東京都は7月27日、「令和3年度 国の施策及び予算に対する東京都の提案要求」を公表。

553頁からなる「冊子」と67頁からなる「冊子(抜粋版)」の2種類。

令和3年度 国の施策及び予算に対する東京都の提案要求


もくじ

国への提案要求内容(昨年度とほぼ同じ)

「施策1 羽田国際空港の機能強化 」対して、「国への提案要求内容」が掲載されている(次図)。

国への提案要求内容
(抜粋版 P2-3)

「具体的要求内容」は次のとおり。

具体的要求内容

  • (1)※省略

  • (2)新飛行経路運用開始後も、情報提供については、様々な手段を通じて、地元への丁寧な情報提供と意見聴取に努めること

    安全対策については、引き続き万全を尽くし、落下物対策の強化に向けて、平成30年9月に策定された落下物防止対策基準の充実や安全対策の取組に関する情報提供の充実に努めること。

    騒音対策については、低騒音機の導入促進を図るとともに、防音工事助成の円滑な実施に努めること。また、新飛行経路に関連し増設された騒音測定局による騒音影響の監視及び情報提供に取り組むこと

     さらに、羽田空港の機能強化に対する関係区市の意見への回答に沿うよう、引き続き丁寧かつ真摯に対応すること

  • (3)長期的な航空需要の増加に対応するため、東京2020大会開催以降の方策など、更なる機能強化についても検討を進めること
     なお、検討に当たっては、空港機能と港湾機能が共存できるよう配慮すること。

じつはこの要求内容は1年前に出された「令和2年度 国の予算編成に対する東京都の提案要求」とほとんど同じ。

 

コピペ文章ベースだから、羽田新ルート問題に対する都知事のやる気のなさしか感じられないのは筆者だけか。とはいえ、「東京2020大会開催以降の方策など、更なる機能強化についても検討を進めること」を見逃すわけにはいかない。

「更なる機能強化」の検討を国に要求した意味

「更なる機能強化」と言われても、多くの都民にはピンとこないだろう。
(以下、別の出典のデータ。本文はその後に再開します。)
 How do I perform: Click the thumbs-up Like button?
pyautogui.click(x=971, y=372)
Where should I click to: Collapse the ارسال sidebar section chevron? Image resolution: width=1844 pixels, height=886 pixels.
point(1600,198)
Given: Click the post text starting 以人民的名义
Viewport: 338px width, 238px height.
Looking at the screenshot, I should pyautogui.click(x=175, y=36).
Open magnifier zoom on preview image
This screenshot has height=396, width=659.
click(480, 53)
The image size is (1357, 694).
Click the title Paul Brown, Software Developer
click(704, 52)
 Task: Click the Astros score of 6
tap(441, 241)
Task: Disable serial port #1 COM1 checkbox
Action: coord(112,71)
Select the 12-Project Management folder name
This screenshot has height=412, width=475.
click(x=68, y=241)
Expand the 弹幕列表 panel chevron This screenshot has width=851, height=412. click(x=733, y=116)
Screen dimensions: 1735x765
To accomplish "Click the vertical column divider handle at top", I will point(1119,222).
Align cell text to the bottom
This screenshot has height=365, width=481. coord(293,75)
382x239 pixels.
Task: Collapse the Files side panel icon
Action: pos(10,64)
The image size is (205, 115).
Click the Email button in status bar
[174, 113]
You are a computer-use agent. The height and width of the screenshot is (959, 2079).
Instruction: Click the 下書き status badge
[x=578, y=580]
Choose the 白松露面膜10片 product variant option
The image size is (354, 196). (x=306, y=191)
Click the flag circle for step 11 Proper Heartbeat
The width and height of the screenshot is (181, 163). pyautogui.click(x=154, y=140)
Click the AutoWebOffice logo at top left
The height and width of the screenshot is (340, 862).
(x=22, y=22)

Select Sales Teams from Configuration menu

「更なる機能強化」とは、「第5滑走路(E滑走路)」の増設計画のことを示唆している。

東京都は19年8月22日に公表した「『未来の東京』への論点」のなかでも、「第5滑走路(E滑走路)」という言葉は使わずに、「羽田空港の更なる機能強化」を謳っている(都の長期戦略に「羽田空港の更なる機能強化」)。

都議会定例会(19年9月9日)で東京都技官は「都が滑走路の増設に向けて国と協議に着手する方針であるという事実はございません」と、読売記事「羽田滑走路 増設協議へ…都と国 機能強化へ5本目」の火消しに回っていた。

「第5滑走路(E滑走路)」という議論百出しそうな表現の代わりに「羽田空港の更なる機能強化」を言い続けること。これにより、国は都(都民)からの要望に応えたという形で第5滑走路(E滑走路)の増設計画を進めることができる。

 

第5滑走路(E滑走路)は、工事費6,200~9,700億円程度、工事期間10~15年程度(地域との合意、関係者調整、環境アセスメントに必要な期間を除く)とされている。

第5滑走路(E滑走路)が運用されると、明治神宮外苑を南下して、青山一丁目、国立新美術館、六本木ヒルズ毛利庭園、麻布十番、三田の慶応、品川埠頭の上空を通過することになる(次図、紫色の直線)。